Toronto Public Health hosts 2 clinics to vaccinate against monkeypox
Some 26 cases confirmed in Toronto out of 30 in total in Ontario
Toronto Public Health hosted two vaccine clinics on Saturday for those most at-risk of contracting the monkeypox virus.
The health unit said the clinics at the 519 community centre on Church Street and Metro Hall are intended for adults who self-identify as male and who have sex with other men.
Monkeypox is a rare disease that comes from the same family of viruses that causes smallpox, which the World Health Organization declared eradicated around the globe in 1980, but it generally does not spread easily between people and is instead transmitted through prolonged close contact.
"We're trying to avoid the stigmatization of gay men," Rita Shahin, Toronto's associate medical officer of health, told CBC News.
"Monkeypox is spread by close person to person contact, so close skin to skin or face to face contact, and anybody could be at risk. It just happens that the first cases we're seeing in the community has been [among] gay men."

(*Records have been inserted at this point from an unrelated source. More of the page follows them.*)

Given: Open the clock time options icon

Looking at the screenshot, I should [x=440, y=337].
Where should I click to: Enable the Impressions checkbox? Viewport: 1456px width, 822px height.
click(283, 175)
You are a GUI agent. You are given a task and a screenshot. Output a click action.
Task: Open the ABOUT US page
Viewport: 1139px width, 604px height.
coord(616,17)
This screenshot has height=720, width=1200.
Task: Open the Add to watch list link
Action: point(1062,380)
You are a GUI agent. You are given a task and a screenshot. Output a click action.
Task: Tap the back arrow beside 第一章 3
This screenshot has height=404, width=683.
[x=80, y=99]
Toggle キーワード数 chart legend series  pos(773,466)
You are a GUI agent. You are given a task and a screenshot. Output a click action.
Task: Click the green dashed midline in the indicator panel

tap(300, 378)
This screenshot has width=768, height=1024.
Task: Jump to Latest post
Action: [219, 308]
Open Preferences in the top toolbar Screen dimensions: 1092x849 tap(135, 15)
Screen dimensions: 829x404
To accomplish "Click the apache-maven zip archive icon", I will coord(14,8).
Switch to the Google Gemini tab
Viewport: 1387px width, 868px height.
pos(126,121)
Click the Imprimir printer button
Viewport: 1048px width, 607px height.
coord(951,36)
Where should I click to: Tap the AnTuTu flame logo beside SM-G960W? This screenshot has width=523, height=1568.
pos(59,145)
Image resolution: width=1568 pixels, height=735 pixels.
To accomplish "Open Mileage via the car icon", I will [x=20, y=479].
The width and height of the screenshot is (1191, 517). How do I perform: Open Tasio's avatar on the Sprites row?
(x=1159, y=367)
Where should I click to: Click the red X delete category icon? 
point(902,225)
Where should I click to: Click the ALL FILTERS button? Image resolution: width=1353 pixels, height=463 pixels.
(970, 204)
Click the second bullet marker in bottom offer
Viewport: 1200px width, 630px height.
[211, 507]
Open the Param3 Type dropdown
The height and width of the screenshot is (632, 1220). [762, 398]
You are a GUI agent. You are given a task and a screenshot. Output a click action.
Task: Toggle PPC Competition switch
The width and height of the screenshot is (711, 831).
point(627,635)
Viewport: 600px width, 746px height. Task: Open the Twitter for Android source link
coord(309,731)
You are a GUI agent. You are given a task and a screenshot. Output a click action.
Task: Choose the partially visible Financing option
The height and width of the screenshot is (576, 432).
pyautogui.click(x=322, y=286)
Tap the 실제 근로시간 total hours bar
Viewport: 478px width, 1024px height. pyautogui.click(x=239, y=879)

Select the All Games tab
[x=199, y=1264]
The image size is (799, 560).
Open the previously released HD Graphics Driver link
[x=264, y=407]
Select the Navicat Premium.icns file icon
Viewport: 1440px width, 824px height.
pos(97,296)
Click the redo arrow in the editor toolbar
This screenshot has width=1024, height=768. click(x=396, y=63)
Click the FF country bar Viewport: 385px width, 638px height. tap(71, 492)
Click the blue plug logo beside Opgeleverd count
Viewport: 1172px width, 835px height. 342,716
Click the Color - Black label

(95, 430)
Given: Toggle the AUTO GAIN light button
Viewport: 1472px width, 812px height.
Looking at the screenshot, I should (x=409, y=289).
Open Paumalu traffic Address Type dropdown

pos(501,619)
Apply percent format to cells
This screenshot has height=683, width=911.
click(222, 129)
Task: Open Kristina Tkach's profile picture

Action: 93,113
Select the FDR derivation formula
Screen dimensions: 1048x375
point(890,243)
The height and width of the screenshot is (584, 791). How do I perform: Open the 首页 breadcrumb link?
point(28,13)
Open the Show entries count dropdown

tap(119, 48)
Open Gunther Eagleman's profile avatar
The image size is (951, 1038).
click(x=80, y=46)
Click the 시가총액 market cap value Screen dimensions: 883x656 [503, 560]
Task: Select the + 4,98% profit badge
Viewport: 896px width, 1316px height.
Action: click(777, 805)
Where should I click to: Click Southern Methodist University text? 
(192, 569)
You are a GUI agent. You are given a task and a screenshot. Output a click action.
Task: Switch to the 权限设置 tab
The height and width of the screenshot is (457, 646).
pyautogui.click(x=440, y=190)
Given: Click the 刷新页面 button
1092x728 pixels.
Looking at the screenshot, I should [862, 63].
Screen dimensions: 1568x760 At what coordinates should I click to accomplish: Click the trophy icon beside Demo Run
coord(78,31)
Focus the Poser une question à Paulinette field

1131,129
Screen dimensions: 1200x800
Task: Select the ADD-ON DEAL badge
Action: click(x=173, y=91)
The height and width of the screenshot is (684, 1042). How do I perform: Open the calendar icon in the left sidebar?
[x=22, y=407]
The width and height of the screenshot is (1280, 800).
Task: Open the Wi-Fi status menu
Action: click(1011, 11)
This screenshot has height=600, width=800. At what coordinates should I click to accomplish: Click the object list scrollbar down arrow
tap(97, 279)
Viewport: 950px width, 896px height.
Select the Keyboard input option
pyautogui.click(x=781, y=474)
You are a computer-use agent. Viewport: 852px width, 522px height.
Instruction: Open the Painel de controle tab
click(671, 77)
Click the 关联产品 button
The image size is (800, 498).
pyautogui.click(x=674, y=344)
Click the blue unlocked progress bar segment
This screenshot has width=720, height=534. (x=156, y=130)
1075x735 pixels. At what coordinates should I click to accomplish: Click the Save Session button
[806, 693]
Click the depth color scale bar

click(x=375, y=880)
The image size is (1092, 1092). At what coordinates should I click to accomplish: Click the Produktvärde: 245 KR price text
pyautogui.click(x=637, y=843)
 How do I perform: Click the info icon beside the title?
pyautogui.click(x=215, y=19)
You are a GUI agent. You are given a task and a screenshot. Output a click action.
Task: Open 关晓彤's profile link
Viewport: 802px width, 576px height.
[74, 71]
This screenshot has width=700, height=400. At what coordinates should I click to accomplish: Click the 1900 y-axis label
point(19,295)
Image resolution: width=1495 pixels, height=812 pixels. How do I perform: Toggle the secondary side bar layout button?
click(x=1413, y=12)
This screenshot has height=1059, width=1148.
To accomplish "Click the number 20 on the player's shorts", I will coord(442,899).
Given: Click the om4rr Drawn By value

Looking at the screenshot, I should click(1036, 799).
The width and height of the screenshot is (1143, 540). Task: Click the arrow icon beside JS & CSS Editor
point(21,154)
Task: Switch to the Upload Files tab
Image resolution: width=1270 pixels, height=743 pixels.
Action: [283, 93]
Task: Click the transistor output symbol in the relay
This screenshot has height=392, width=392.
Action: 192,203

Toronto Public Health says the virus is not as transmissible as COVID-19 is.
The health unit says symptoms include fever, headache, muscle aches, exhaustion, swollen lymph nodes and a rash that "often appears within a few days" after symptoms begin.
As of Friday, Toronto has confirmed 26 cases of monkeypox out of 30 in total across the province. All confirmed cases in Ontario have been found in men, according to Public Health Ontario, with cases ranging from people between the ages of 25 and 59 years.
Vernon Finney was one of the people standing in line for the vaccine on Saturday at the 519.
"I'm just being cautious, with Pride coming up I just want to make sure I'm safe before the weekend," Finney said.
"There's going to be a lot of parties and a lot of people around, so I think it's important to get the vaccine beforehand."
Andrew Schmitt, at the same clinic, also said he wanted to err on the side of caution.
"We just want to be prepared for whatever is coming with this [virus]," Schmitt said.
"We've been scarred with COVID and obviously we've learned our lesson so we're just trying to be more proactive about it."